Selecting Escape Weeds

When we first bought our place I thought it would take me 5 years to eradicate the field of burdock that loomed behind the apple orchard like clasping marauders. Sixteen years later my wife and I are still pulling them out, cutting them down, throwing them onto piles that are then burnt in late fall. Although I have reclaimed the field where they once proliferated I still have a hedge of them between the orchard and a field that gets hayed. Every time I pull the nasty burrs out of my dogs coat I curse those pilgrims for bringing them to this country.Escape plants show up all the time in the garden -some I love, some simply are not welcome.  Golden rod, milkweed, asters, St. John’s wart, boneset, Joe Pye weed and bull rushes have all arrived unannounced like Jehovah witnesses at my doorstep.  Just because they have intruded into your private domain does not mean they get to stay!

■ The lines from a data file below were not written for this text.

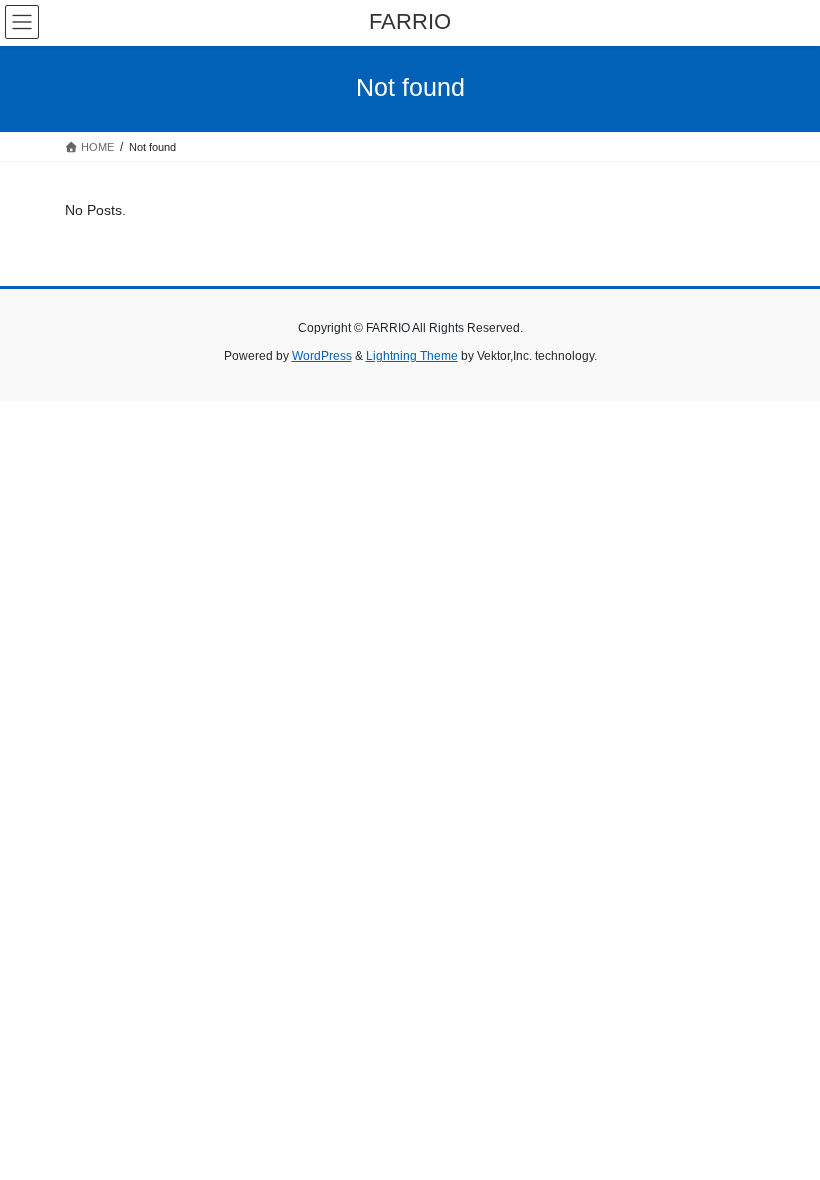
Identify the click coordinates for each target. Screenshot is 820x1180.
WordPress (322, 356)
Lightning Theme (412, 356)
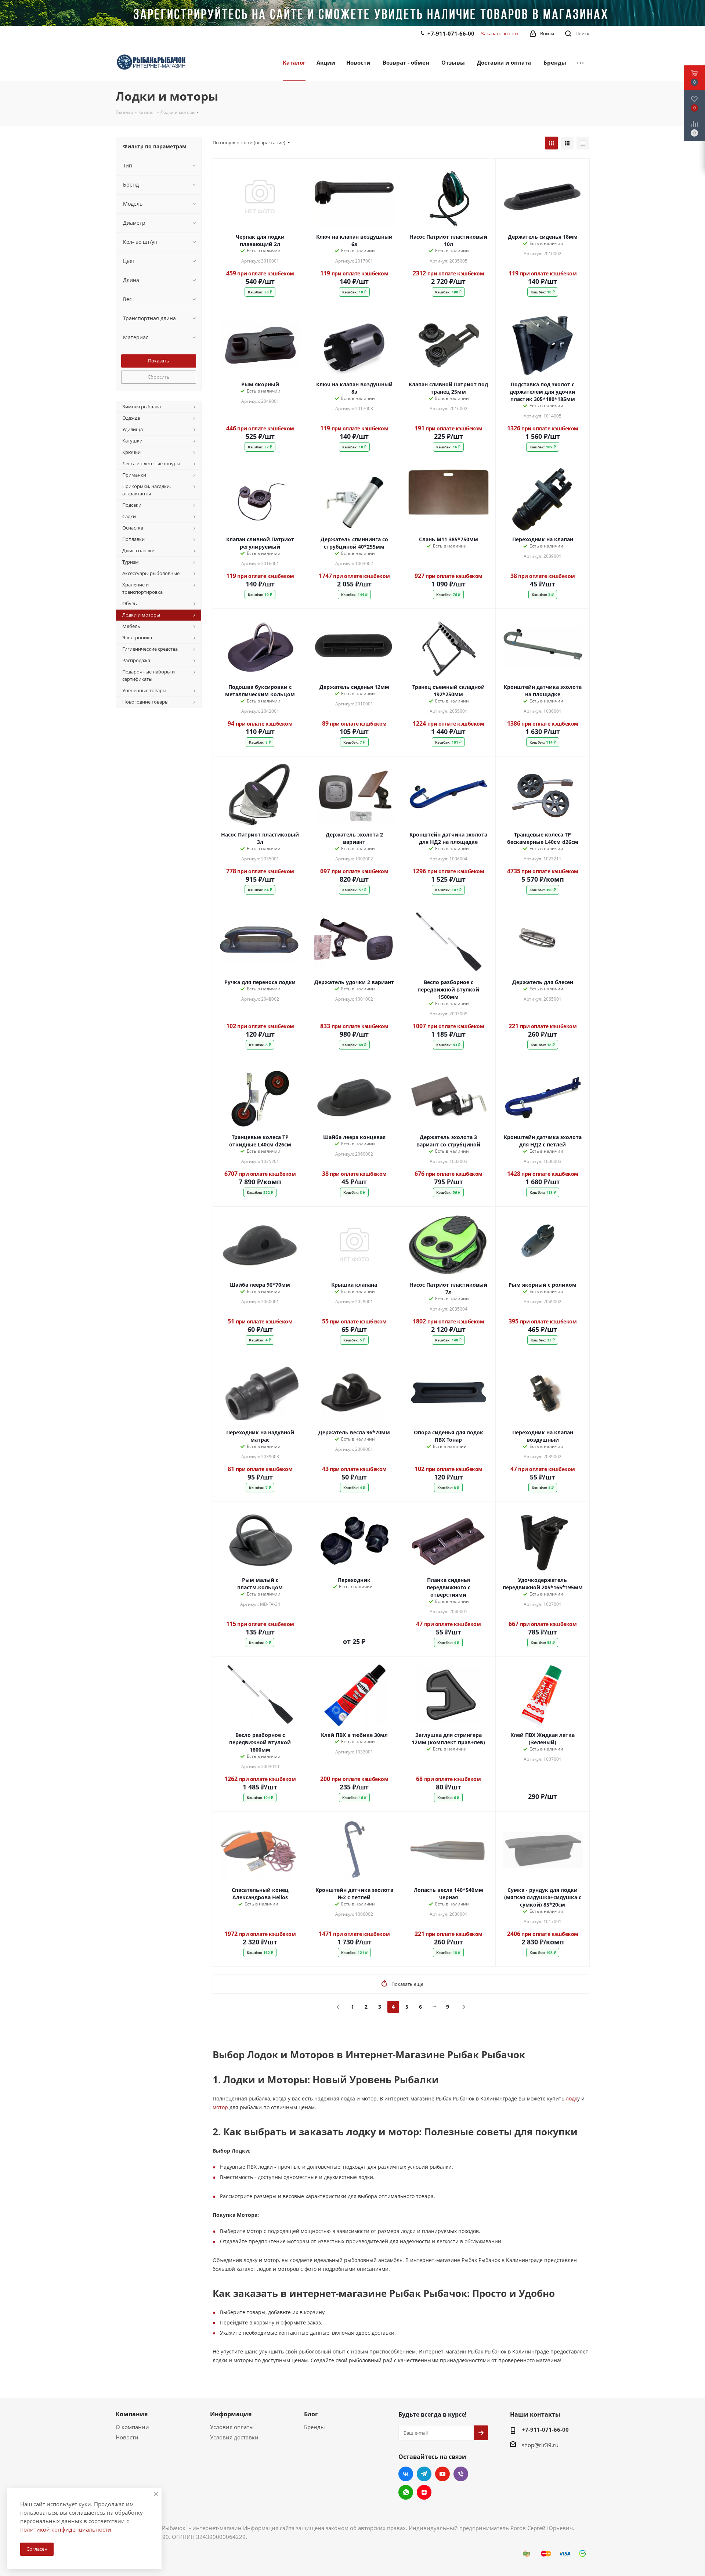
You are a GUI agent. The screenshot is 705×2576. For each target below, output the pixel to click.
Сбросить (159, 376)
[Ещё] (580, 62)
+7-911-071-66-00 (450, 33)
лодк (571, 2555)
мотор (220, 2564)
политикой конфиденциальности (65, 2529)
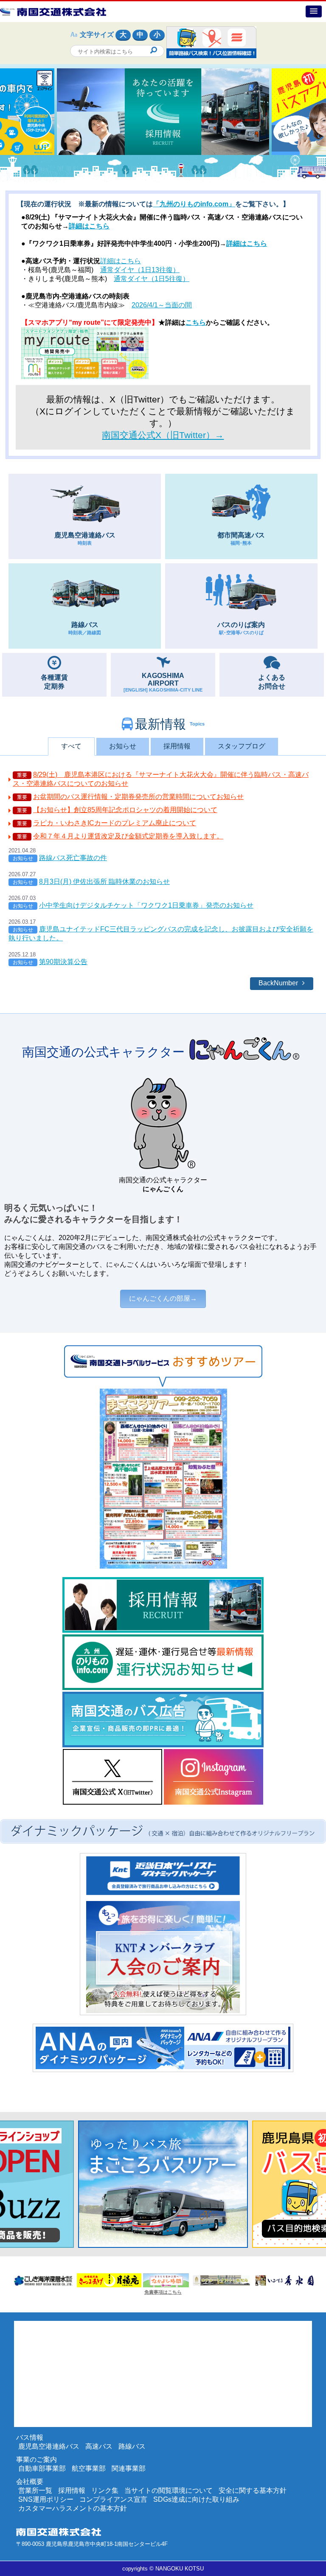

Boneset proliferating around pond.

I have a 4 to 5 ft. area around the edge of my pond where I encourage the plants I want in this marshy habitat and they include:  flag iris, boneset, sedges, reeds, grasses and asters. For the past several autumns, I have set about ripping 3 varieties of golden rod out by their roots.  This year my work has paid off as I now have many more boneset plants -a tall white flowering perennial and several varieties of  pale lavender to purple flowering asters.  I particularly love the asters with their cloud like smoky blue flowers dangling at the water’s edge.

Asters growing on slope.

Detail of goldenrod.

Field of Milkweed & Goldenrod.

It’s funny to think the Brits actually pay good money for golden rod and plant it right into their borders!   The chrome yellow flowers to my mind looks best at a distance in meadows and that means not in my garden. I have resigned myself to the fact that removing weeds will be an ongoing battle as long as I continue to garden.  I like to think I get to conduct the symphony of color, texture and yes the escapes that appear, but I have to admit more often than not those escapes are the poetry in the garden. Just look at the photo of one that showed up next to the bright red hips of the Rugosa rose.

Asters showed up near Rugosa Rose.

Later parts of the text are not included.